Foreign Affairs Minister John Baird pledged Tuesday to earmark $10-million over the next 18 months to help end the misery caused by deadly cluster bombs.

Despite the commitment, Baird continued to defend a loophole in Canada's heavily criticized bill that would ratify Canada's participation in the international treaty to ban the deadly munitions that are a hazard to innocent civilians, especially children, in dozens of postwar countries.

Baird said the so-called interoperability clause is necessary because Canadian Forces personnel need to participate in joint operations with the United States, which has opted out of the treaty. Senior Canadian military officers also enjoy privileged access to top-level exchange programs within the U.S. military.

"These secondments improve the security and safety of all Canadians," Baird said during testimony before the House of Commons foreign affairs committee.

"Within these secondments it would be a very, very rare scenario in which a Canadian Armed Forces member might – might – be directly implicated in the use of cluster munitions by U.S. forces."

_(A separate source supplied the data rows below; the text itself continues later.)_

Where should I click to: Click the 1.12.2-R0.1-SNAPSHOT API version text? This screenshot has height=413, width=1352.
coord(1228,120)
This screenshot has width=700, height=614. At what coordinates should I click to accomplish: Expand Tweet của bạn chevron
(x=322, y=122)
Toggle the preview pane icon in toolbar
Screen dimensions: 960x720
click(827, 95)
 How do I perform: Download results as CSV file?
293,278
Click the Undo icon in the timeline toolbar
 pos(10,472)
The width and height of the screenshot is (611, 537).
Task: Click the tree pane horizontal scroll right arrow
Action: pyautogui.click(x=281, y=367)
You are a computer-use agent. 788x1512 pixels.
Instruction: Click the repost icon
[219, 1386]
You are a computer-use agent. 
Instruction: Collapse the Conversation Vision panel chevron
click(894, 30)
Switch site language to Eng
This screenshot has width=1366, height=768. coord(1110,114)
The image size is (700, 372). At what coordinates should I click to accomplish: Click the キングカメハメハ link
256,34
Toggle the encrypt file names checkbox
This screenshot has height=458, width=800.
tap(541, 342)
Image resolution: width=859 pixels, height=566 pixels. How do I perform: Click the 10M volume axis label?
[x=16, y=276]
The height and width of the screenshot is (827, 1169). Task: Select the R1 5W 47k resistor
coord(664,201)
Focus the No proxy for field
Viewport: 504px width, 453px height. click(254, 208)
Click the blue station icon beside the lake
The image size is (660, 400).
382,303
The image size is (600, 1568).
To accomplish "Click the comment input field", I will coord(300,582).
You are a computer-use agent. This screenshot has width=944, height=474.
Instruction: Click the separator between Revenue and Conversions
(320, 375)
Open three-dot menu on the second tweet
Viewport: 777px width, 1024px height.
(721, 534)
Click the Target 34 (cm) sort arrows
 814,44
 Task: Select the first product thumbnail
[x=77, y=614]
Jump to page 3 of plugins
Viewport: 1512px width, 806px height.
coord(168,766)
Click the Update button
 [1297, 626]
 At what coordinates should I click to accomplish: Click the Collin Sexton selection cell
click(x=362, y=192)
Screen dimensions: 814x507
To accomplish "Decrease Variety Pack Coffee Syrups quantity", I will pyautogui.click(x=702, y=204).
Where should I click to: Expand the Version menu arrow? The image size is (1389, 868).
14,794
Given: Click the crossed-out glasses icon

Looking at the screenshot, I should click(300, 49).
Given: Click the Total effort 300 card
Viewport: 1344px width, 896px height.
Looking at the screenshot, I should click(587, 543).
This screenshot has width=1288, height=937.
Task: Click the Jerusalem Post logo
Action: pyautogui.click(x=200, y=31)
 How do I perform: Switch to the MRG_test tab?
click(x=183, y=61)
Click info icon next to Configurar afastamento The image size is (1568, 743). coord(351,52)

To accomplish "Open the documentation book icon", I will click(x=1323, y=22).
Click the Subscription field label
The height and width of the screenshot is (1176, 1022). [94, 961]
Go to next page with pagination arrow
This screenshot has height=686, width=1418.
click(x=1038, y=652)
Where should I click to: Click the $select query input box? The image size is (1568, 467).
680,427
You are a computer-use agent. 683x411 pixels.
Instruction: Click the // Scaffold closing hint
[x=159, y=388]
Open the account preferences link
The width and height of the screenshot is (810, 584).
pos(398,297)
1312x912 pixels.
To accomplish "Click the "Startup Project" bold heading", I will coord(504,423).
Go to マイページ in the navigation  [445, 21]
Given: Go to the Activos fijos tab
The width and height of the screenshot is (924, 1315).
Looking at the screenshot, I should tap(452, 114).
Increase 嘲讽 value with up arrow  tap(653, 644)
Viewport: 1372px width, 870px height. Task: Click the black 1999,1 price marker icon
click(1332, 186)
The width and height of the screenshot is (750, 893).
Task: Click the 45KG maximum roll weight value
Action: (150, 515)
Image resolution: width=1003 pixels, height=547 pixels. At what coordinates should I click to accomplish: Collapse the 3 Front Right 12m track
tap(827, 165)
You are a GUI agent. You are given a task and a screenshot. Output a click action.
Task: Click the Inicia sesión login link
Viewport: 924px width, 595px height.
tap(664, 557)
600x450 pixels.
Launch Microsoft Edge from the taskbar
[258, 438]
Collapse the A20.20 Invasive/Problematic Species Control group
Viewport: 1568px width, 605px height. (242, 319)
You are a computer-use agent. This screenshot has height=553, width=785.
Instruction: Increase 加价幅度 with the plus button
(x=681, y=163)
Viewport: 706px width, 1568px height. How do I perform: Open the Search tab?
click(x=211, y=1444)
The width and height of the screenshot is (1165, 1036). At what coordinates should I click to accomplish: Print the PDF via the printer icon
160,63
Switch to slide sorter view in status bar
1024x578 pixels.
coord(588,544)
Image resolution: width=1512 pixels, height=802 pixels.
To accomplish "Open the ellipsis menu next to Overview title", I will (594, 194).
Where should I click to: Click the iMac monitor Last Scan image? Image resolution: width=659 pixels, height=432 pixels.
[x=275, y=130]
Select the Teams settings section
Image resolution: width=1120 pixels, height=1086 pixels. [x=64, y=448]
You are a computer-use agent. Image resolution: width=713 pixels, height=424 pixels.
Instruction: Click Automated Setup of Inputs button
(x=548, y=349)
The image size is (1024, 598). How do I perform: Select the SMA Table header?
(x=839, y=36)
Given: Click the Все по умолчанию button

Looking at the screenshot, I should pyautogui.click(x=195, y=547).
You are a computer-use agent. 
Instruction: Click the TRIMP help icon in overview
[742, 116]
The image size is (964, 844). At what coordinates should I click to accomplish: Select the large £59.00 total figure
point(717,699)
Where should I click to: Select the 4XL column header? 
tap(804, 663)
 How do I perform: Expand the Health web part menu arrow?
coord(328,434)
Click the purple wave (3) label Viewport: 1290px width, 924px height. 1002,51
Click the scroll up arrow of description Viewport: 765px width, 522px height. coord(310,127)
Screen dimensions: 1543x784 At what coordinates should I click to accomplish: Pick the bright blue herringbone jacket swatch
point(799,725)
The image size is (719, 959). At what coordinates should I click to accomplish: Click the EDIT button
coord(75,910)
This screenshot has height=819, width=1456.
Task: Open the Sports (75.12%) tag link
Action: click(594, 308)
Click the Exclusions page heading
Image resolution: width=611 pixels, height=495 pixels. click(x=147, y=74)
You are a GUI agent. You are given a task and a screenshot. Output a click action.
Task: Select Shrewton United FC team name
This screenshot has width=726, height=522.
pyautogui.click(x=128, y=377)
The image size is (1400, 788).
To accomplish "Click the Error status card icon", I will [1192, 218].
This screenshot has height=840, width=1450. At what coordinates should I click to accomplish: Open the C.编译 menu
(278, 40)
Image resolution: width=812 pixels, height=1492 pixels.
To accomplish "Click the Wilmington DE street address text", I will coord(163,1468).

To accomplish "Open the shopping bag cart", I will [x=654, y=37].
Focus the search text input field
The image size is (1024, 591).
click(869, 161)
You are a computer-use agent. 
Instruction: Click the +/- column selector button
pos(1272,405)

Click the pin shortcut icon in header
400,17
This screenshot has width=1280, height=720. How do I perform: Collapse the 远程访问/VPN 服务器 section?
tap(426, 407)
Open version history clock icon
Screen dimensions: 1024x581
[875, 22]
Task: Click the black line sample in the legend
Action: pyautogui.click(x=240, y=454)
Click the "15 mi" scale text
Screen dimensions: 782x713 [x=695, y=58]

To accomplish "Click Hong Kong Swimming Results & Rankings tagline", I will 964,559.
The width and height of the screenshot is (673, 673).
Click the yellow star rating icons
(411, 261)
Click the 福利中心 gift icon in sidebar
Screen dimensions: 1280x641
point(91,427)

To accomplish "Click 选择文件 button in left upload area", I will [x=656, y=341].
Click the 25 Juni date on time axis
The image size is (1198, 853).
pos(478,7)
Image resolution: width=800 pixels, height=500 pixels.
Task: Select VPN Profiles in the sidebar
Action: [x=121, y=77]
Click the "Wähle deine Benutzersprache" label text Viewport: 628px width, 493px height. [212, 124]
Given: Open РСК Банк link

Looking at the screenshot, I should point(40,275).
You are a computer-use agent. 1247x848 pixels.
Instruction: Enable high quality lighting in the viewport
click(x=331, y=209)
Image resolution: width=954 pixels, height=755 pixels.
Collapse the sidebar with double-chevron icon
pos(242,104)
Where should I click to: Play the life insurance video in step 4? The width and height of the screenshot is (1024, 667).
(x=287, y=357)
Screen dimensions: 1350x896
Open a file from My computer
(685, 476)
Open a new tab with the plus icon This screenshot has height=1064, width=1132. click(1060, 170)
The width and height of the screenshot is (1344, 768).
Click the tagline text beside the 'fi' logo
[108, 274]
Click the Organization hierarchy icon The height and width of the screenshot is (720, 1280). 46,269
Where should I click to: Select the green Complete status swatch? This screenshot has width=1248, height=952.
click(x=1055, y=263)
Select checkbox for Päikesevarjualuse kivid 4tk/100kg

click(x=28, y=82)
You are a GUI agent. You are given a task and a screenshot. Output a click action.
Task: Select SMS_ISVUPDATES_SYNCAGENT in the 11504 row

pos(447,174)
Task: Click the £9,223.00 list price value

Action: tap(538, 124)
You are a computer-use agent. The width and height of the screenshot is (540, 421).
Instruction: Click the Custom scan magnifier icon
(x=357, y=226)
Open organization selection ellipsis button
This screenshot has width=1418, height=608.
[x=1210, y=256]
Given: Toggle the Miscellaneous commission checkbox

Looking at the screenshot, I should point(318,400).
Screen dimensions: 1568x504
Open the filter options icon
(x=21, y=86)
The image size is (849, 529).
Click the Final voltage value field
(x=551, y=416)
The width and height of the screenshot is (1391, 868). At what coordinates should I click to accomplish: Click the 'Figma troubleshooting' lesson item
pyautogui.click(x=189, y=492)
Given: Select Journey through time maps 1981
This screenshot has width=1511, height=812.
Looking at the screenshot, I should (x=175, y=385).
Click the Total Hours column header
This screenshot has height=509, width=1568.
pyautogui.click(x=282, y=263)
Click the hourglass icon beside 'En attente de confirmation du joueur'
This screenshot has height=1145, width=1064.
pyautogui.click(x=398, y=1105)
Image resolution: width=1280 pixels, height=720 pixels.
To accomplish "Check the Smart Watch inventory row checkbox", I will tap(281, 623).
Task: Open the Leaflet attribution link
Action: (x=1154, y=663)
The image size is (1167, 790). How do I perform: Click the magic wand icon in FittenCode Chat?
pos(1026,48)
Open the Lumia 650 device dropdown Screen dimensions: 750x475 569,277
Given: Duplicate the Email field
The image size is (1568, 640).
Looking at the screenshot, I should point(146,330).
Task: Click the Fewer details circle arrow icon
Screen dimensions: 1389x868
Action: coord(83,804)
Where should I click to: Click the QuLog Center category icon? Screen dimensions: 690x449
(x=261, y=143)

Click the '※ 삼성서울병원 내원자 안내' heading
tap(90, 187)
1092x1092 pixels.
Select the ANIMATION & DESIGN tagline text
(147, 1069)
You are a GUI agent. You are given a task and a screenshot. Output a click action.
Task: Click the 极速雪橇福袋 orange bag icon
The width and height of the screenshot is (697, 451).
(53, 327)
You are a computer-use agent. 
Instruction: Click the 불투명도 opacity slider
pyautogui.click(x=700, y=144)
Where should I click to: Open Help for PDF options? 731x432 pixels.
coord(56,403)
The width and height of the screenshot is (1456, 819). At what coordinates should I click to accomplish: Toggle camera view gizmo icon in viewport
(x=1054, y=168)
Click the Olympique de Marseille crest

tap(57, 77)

Baird said there are fewer than five Canadians in command positions in multilateral missions.

The minister said he wished the U.S. would ratify the Convention on Cluster Munitions, telling an all-party committee that he is "stunned" U.S. President Barack Obama has not done so.

When asked in an interview whether he would press the U.S. to ratify the convention, Baird demurred.

The minister said Canada had to do three other things first: destroy the Forces' own unused stockpile of never-used cluster bombs, ratify the convention and help finance the eradication of the weapons in other countries.

Paul Hannon, executive director of Mines Action Canada, welcomed Baird's financial commitment because Canada's funding of the sector has fallen off "dramatically" in recent years.

"It's a good start," Hannon said in an interview, noting that Canada should be spending $35-million annually, or a dollar for each Canadian.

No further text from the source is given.